U.S. Sen. Bob Casey, D-Pa., last week called the change “an attack on individuals with disabilities,” and said the extra step will make “obtaining disability benefits more complicated and more frustrating for Pennsylvanians.”

Currently, anyone applying for disability assistance whose initial application is denied can request a hearing before an administrative law judge. The average wait from a hearing request until disposition of a claim is 524 days, roughly 17 months. Starting April 20, 2019, an applicant denied at this first stage must instead file an appeal in a process called reconsideration. If they are turned down a second time, then they can request a hearing.

Pennsylvania is one of 10 states that has not had reconsideration since 1999. The reconsideration process is being reinstated so that there is a uniform process for disability claimants across the country, said Daniel O’Connor, a regional spokesman for the Social Security Administration. Mr. O’Connor said this will also lead to earlier decisions for some applicants.
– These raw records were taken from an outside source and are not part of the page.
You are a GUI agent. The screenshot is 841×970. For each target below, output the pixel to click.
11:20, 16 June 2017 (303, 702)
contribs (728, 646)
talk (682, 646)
Nationally, about 13 percent of applicants are approved at the reconsideration stage, but for those who aren’t approved, it adds an average of 101 days to the process. It will also halt the process for some altogether, advocates say.

“Many claimants and representatives view reconsideration as a meaningless step, a rubber stamp, of the decision of the original denial,” advocate Lisa Ekman testified last year before a Congressional subcommittee on Social Security. “This procedural hurdle can cause many claimants to abandon their appeals despite the fact that they meet the statutory definition of disability,” testified Ms. Ekman, now director of government affairs for the National Organization of Social Security Claimants’ Representatives.

Existing applications are impacted by the change and are not grandfathered in to the prior process.

The change “will be very confusing and time consuming for people with disabilities,” said U.S. Rep. Dwight Evans, D-Philadelphia, speaking at a press conference Wednesday at Community Legal Services in Philadelphia. He encouraged Pennsylvanians impacted by the change to contact their members of Congress. “We will be very vigilant in following up on this particular issue,” he said.